Must have small boobs. Well, that rules out the one from Warpaint, right?
The funny thing is that Warpaint are classically beautiful, but it’s obvious that their music is “about what they like” because they’re so very good at it. The secret of successful marketing is to be incredibly passionate about your product – you have to believe in it 100% or people think it just can’t be much good. Why do you think dating advice always tells you to say nice things to yourself in the mirror? If you believe you’re worthless, strangers will assume that you’re probably right; if you believe in yourself, people think you’re onto something.

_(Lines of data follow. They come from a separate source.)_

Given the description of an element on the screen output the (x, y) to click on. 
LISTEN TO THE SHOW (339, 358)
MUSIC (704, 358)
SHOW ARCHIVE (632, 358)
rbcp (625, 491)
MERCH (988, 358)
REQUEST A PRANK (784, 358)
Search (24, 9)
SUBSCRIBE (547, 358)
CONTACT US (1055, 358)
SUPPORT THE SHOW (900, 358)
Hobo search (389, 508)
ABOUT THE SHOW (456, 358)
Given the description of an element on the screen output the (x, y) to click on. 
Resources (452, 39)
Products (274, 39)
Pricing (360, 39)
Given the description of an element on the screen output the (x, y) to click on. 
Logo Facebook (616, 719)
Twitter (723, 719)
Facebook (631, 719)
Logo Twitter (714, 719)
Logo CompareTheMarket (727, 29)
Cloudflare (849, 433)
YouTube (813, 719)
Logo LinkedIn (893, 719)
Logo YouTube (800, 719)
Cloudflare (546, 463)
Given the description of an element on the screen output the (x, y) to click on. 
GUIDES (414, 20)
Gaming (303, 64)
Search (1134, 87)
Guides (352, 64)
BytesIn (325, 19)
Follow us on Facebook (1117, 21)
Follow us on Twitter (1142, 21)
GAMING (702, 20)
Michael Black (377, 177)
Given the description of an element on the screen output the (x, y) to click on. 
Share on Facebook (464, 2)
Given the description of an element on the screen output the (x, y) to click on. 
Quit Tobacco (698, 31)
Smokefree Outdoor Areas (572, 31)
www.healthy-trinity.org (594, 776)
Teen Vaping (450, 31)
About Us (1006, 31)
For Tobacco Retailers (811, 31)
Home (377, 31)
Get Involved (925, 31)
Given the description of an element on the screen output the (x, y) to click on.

The first time I met a certain senior marketing manager, he was telling me about the company’s latest in-development product, and his enthusiasm was contagious. He was practically hopping up and down on his chair, grinning from ear to ear, and it was impossible for me not to be excited about what he was making. It shifted almost five million units in the week of release. A year later, he was flogging something else, and though he talked it up the best he could, his eyes no longer blazed when he talked about it, and I reacted with indifference. Mediocre product, mediocre reviews, mediocre sales. To put it another way, glancing at the top 10 highest grossing movies of all time, I haven’t seen the Avengers one but my friends liked it. That leaves nine films of which three are absolutely bloody awful. The other six range between fairly good to astonishingly good, and only the Transformers one lacks distinctive artistic vision. Can you imagine if Lord Of The Rings was “aimed at the media”? Toy Story 3 was moving and thought-provoking. The Harry Potter films only got good when the director stopped listening to other people and just concentrated on making a film that worked. I haven’t heard half of the 11 albums that have sold over 40 million copies, but on that list are Pink Floyd’s virtually perfect Dark Side Of The Moon, the unforgettable Saturday Night Fever soundtrack, and I ain’t gonna pretend either Bad or Thriller are bad albums.
Of course there’s a lot of crap in the charts and if you make something as bland as The Backstreet Boys you too have a shot at selling 28 million albums, but to really be in with a chance at hitting the top, you need substance as well as style. Who’s the bigger movie star out of Angelina Jolie or Megan Fox? Who earns more: Johnny Depp or Orlando Bloom? Who had the career out of Kate Winslet or Liz Hurley? Crimes against art don’t always pay, though the media still insists on the straight and narrow.
That’s all you need to be “beautiful” these days – skinny and polished. You don’t even need to be pretty. I made an attempt at it once in the run-up to my wedding: I went swimming, went jogging, hardly ate for months on end, had my nails done, had my hair done, slapped on a fake tan … It takes hours of your time. Your image is your hobby – you don’t really have time to think about anything else. I dread to think about how vain and boring I became, let alone irritable from lack of food. It’s why I instinctively avoid women who are too well groomed, because I assume they don’t have anything to talk about – and they usually turn out to be depressingly dull and shallow. When you put your focus on what you do rather than how you look, you hold people’s attention for so much longer.
I’m not naive: music is a business, and even the least commercial art has to be packaged to sell if the artist wants to be able to afford the next record. Diamanda Galas cultivates her image as surely as Madonna, but she makes music that is completely about what she likes.